A more important source of disappointment so far has been the routing differential pairs.  This video is one of the things that sold me to giving kicad a try:

Differential pair routing a trace length matching: cool and useful!  However, I found a few problems with the functionality as it currently stands.

The first trouble I encountered was that, though the design rules allow you to specify “Diff pair width” and “Diff pair gap” for each Net class it just doesn’t seem to care about your settings at all.  What it does respect is the Dimensions -> Differential Pairs global setting.  So you have to set it there, and have to change it every time you switch net classes.

The second issue, which drove me mad for a while, is that if you wind up trying to route a pair that has a gap set to something wider than the space between the pads on which you want to terminate the connection, you are doomed. doooomed.  It just won’t ever let you connect.  The only way around this is to muck about manually, in single track routing mode.

Also, when you do some routing of differential pair tracks manually/in single track routing mode, it has a tendency to get confused and issue an “Unable to find complementary differential pair net…” popup as shown here:


You can see the USB2D+ is right there, next to the USB2D- that was clicked to cause the error.  aaagh.

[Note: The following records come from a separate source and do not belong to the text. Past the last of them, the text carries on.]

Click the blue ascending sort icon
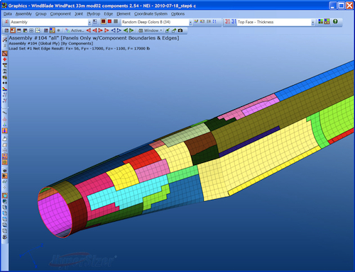click(234, 22)

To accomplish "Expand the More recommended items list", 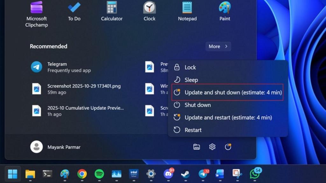I will pos(218,46).
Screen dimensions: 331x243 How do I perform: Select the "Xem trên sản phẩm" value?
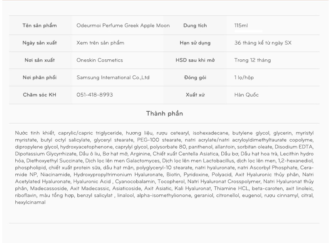[100, 43]
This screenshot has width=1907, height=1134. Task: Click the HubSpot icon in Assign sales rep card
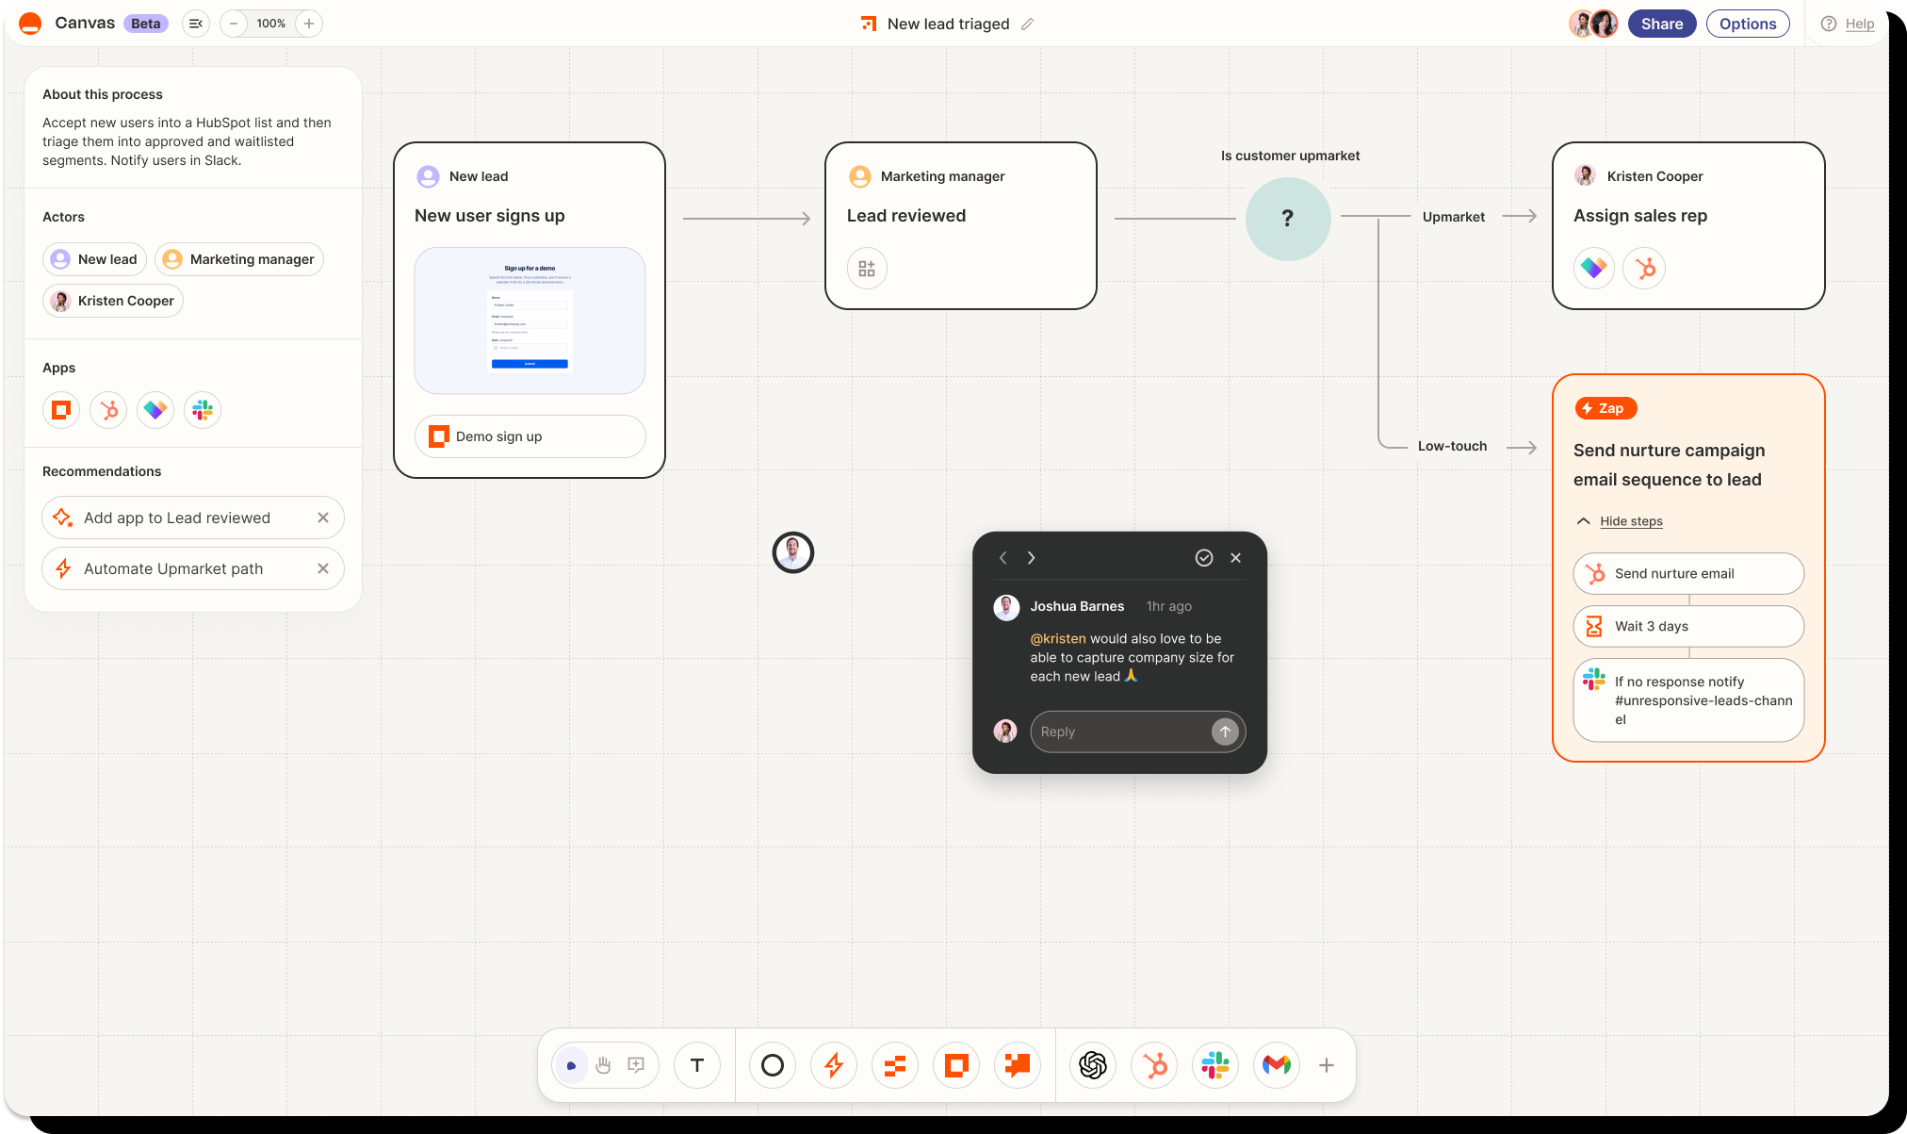(1645, 268)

Keep-out zones are an important, and so far completely missing, feature.  I’ve standardized on using the Eco1.User layer for milling instructions on my custom parts, but the layer’s ignored while routing so you have to be careful all the time.  In one case, I have a receptacle shield pin that requires milling.  The problem with not having a keep-out here, in addition to the careful attention required while routing, is that the ground fill was at risk of creating a contact point that I didn’t want.

To overcome this, I created another zone specified as connected to <nonet> (unconnected) as shown selected here:


It would still be possible to route tracks through it but, with sufficient clearance specified, it does the trick.

Finally, you may find yourself scratching your head wondering why your fill zones on a given layer are overlapping.  To resolve this, you need to set appropriate priorities in your fill zone settings.  I’ve yet to read up on how it actually works, but by setting different values for each zone they seem to keep their clearance from each other.

Wrapping Up

That’s pretty much it, as the rest of the process is straightforward.  Once you’re done laying out your PCB, you can arrange the part references, have a final look at the 3D view and export Gerber and drill files using the plotter.

This also concludes my preliminary thoughts and the few tricks I’ve amassed during this first trial run of kicad.  I hope you’ve found them useful and will give kicad a whirr!

I’ll be producing some PCBs in the near future and will share the results.  Have fun!